Imax documentary full biography: The Story of Earth
Most of all, he could warm up a room with that gentle smile he was always sharing. Jim and I travel to Toronto and met Graeme, Bill Shaw, and Robert Kerr in a garage where they showed us the first camera that they had built to shoot for 70mm perforation film. We all talked about what we could see for the future of IMAX, and what would be needed to get there at the time, but IMAX could not afford to make any additional cameras.
So, we made a deal with them. We would supply them in advance with the funds to build three new cameras, each with improvements that Jim and I suggested from the experience that we had had with Hollywood-style movie cameras, and they would attempt to build those cameras in four months so that the three cameras could be used, two on To Fly!
As we sat on boxes and discussed our dreams, in this dark and cold garage in Toronto, an element of trust grew. Jim and I liked these three creative Canadians immediately. I think it took time for these skeptical Northerners to trust anyone from the Hollywood area. At the finish of the meeting, we shook hands and gave them a check to begin working.
They all risked it all to make movie-going a better experience for us all. It changed my life. That started a conversation that lasted a lifetime. I was working at the Hutchinson Planetarium at the time, and we were building a new planetarium and space center. I came back after that conference and proclaimed: we have to get an IMAX! I was so blown away that I knew instantly that I wanted to work in the IMAX giant screen industry for the rest of my life.
It all started when I met Graeme at a planetarium conference! Back in those days, Graeme used to visit the theaters two or three times a year.
Imax documentary full biography: A. Adrenaline Rush (film) · Adventures
He always had great stories. When Graeme was working on Hail Columbia! It includes a description of the training required in order to climb the 29, feet to the summit of Mount Everest and the challenges faced during the ascent, such as avalanchesblizzards, and oxygen deprivation. Everest was in production at the mountain during the Mount Everest disasterin which another group of climbers became trapped by a blizzard near the summit.

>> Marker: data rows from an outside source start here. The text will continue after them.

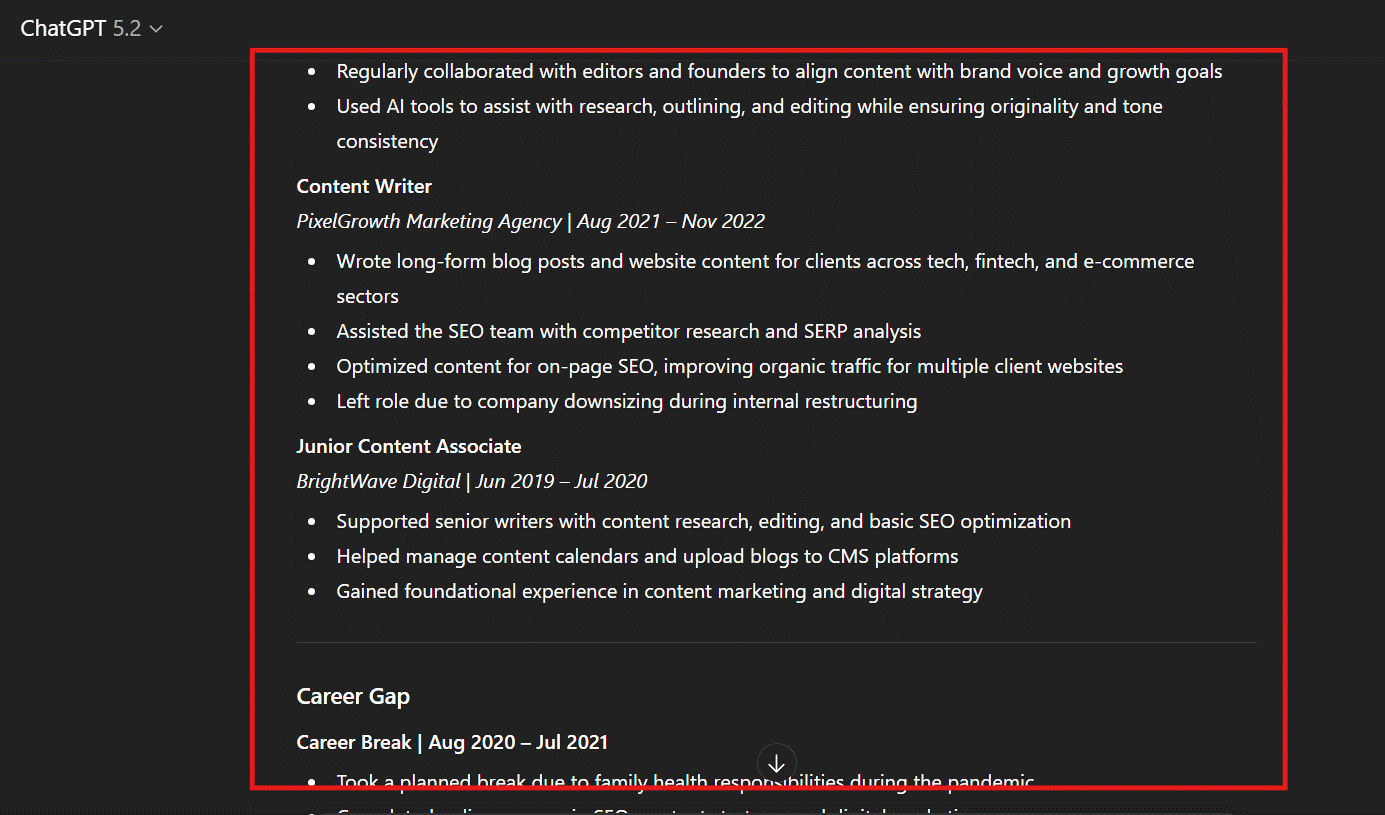Click the bullet about long-form blog posts

point(765,261)
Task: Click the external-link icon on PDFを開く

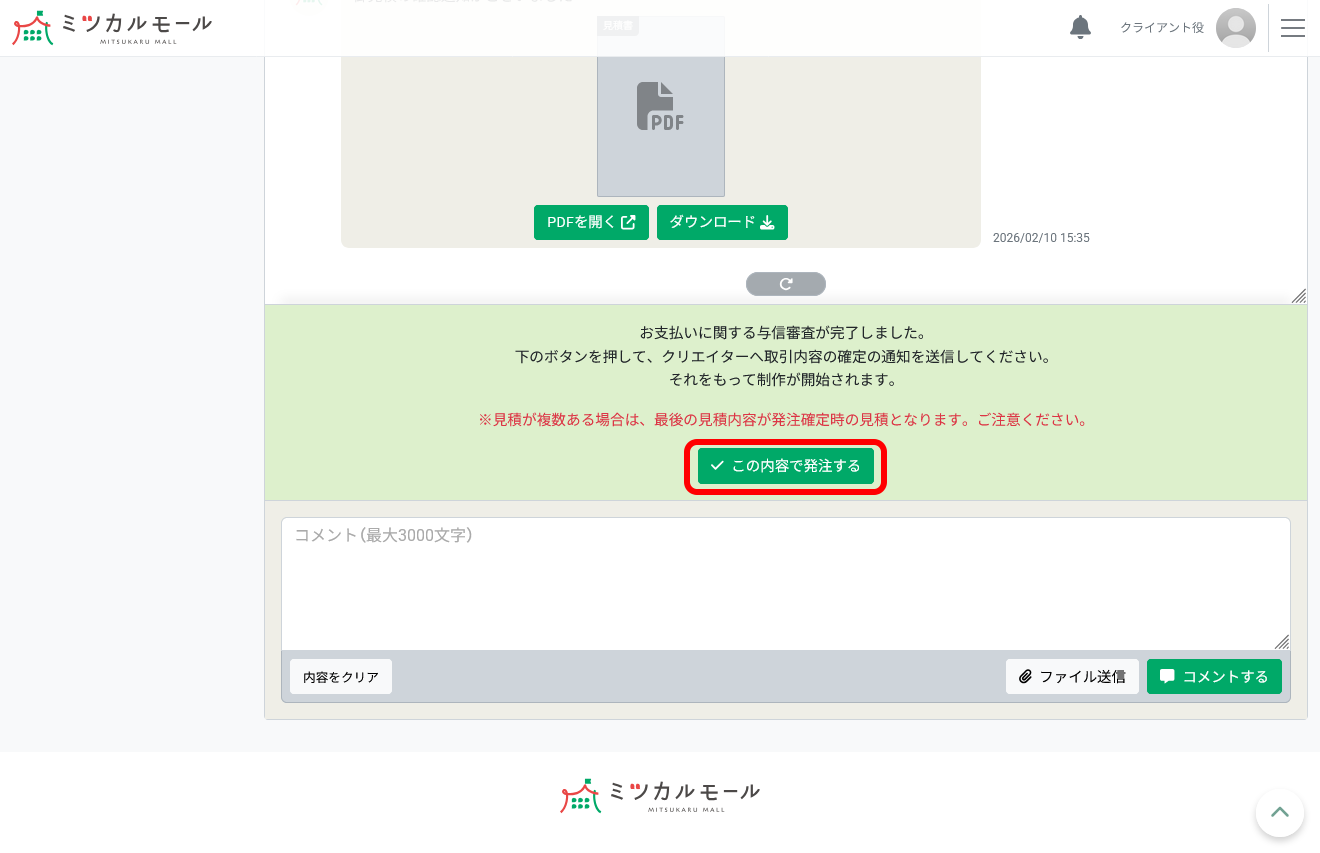Action: click(628, 222)

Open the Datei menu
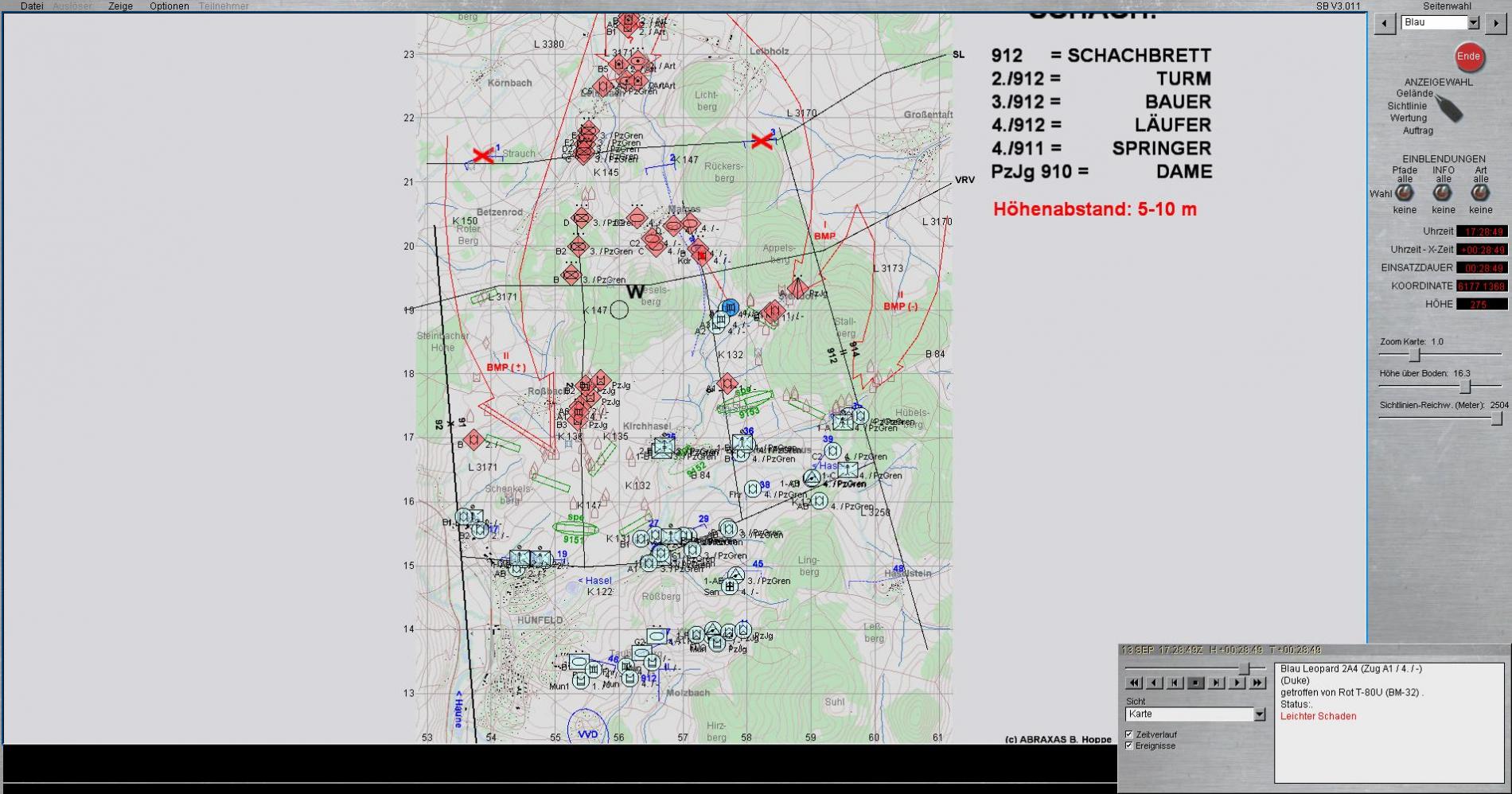click(x=32, y=6)
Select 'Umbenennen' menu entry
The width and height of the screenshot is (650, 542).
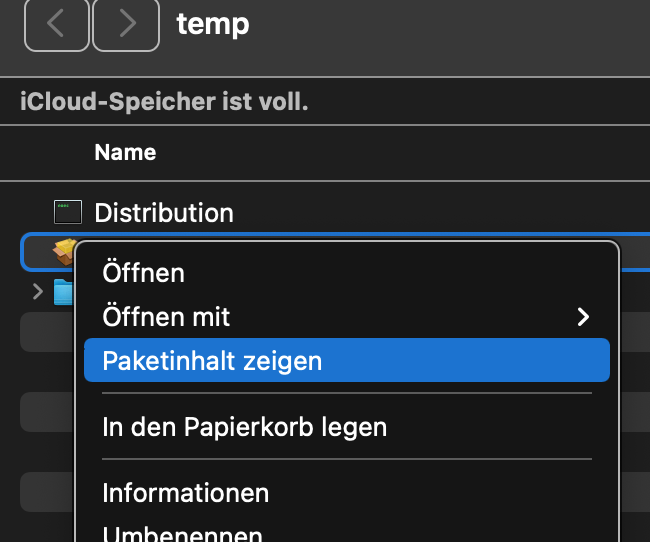(x=183, y=532)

MacGillivray said "Ten million people have read that book, so we had to address the issue. And I think it strengthened the film. It includes a "Making of" featurette, an extended interview with Beck Weathers, deleted scenes, climber video journals, and a 3D map of Mount Everest.

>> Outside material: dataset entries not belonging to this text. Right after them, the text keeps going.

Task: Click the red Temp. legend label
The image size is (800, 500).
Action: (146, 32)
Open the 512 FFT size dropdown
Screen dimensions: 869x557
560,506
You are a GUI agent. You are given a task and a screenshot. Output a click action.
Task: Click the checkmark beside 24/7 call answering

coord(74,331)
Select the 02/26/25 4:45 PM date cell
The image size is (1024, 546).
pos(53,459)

Imax documentary full biography: Graeme Ferguson, Roman Kroitor,
The soundtrack features songs by George Harrison[ 4 ] which composers Steve Wood and Daniel May reinterpreted in the Tibetan folk style as part of their film score. Harrison agreed to their use in the film on the understanding that his name would not be used for publicity. Narrator: Just above the high camp, a climber named Beck Weathers had been out in the storm for over 22 hours.
He had been left for dead by other climbers, and then, nearly blind, his hands literally frozen solid, Beck stood up, left his pack, and desperately tried to walk. Weathers: All I knew was that as long as my legs would run and I could stand up, I was gonna move toward that camp, and if I fell down, I was gonna get up. And if I fell down again, I was gonna get up.
And I was gonna keep movin' till I either hit that camp, or walked off the face of that mountain. Paula Viesturs: The difference between me and Ed is, when we go for a five-hour bike ride, I call it a workout … He calls it a warm-up. Contents move to sidebar hide.